▸ **Text extract**:
•••
Gordon Skalleberg Abstract 20-20
oil on plywood
Frost Gallery - The Inexorable & Enigmatic Western Horizon
Exhibition on Display: January 7 - February 26, 2022 | Works by Gordon Skalleberg
I am intrigued by horizons, both at oceans and in the desert. For a person of average
height, it is only about three miles to the horizon. The horizon becomes something
infinite, and, of course, if you were to chase it you would just be circling the Earth
To me, it seems like the horizon can hide the meaning of our existence on Earth, it could
make us wonder if there is life beyond?
When traveling through the desert in the Southwest I never tire of looking and searching
the distance; observing the sky, the haziness of distant mountains or hills, the ever
changing light. There is never a moment that is identical to the previous moment. You are
really watching time divided in minuscule NOWs. It is like watching moving water or a fire,
you never get tired of it.
•••
▸ **Material provided**:

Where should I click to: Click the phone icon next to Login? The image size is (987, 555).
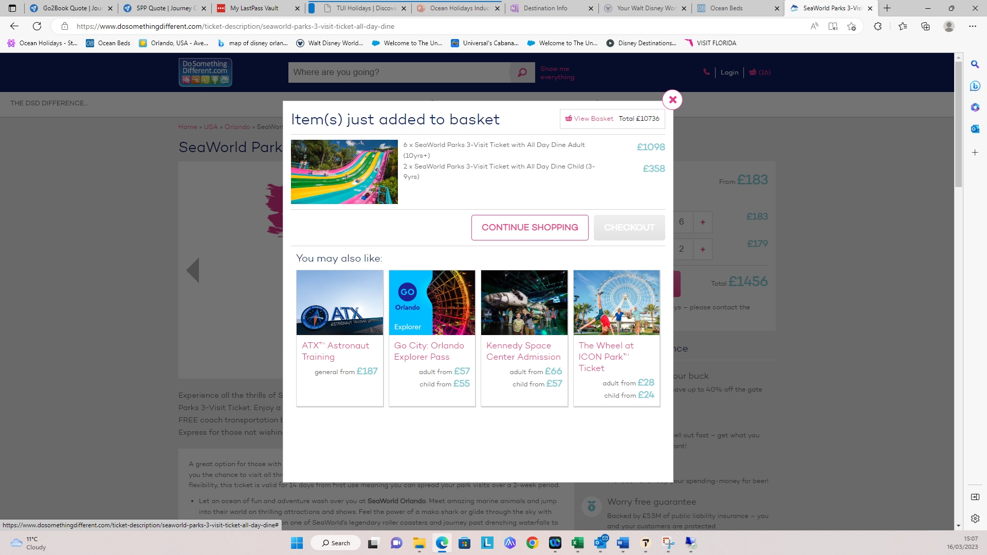pos(706,72)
•••
▸ **Problems to work on**:
**a)** Rewrite the horizon statement starting with "Gordon Skalleberg Abstract" and going on through "is life beyond?", with "oceans" changed to "lakes".
**b)** Carry the horizon statement further from the point where it stops.
The material has no connection to the horizon statement.

▸ **The responses**:
**a)**
Gordon Skalleberg Abstract 20-20
oil on plywood
Frost Gallery - The Inexorable & Enigmatic Western Horizon
Exhibition on Display: January 7 - February 26, 2022 | Works by Gordon Skalleberg
I am intrigued by horizons, both at lakes and in the desert. For a person of average
height, it is only about three miles to the horizon. The horizon becomes something
infinite, and, of course, if you were to chase it you would just be circling the Earth
To me, it seems like the horizon can hide the meaning of our existence on Earth, it could
make us wonder if there is life beyond?

**b)**
So it seems that the horizon is what divides the mortal from the divine. Maybe Leonardo da
Vinci had thoughts like these when he painted the Last Supper...
Swedish artist Gordon Skalleberg initially concentrated on painting faces and people. He
is an expert at capturing gesture, emotion and fleeting thoughts. When asked about his
subject matter, he stated, “I guess I am trying to see beyond the surface… Subconsciously
we can recognize joy and sadness, maybe even a subtle lie – but are we really aware of what
we are seeing?” Many of the images are of people he does not know, so when a viewer
reflexively formulates his or her own personal narrative about what they are seeing and
tells him the story, he is fascinated.
Born in Fredrikstad, Norway, Skalleberg grew up in Stockholm and moved to Arild, Sweden in
1994. Now a resident of Santa Fe, New Mexico, United States, he transitioned into a full-time
artistic life after many years in the family’s successful business, Skaltek. When young, he
was interested in photography, as well as drawing and sketching, yet a career in fine arts
was not imagined. He joined the family firm after finishing technical high school and
rapidly learned all aspects of the business. In his thirties he became president.
Apart from all the normal duties in top management, Skalleberg taught himself graphic
design and took on the responsibility for all visual promotion. He evolved from manual
graphic design to fluency in digital software. This creative work energized him. It planted
a seed, and the seed began to grow. He was no longer content to be a “deferred artist.”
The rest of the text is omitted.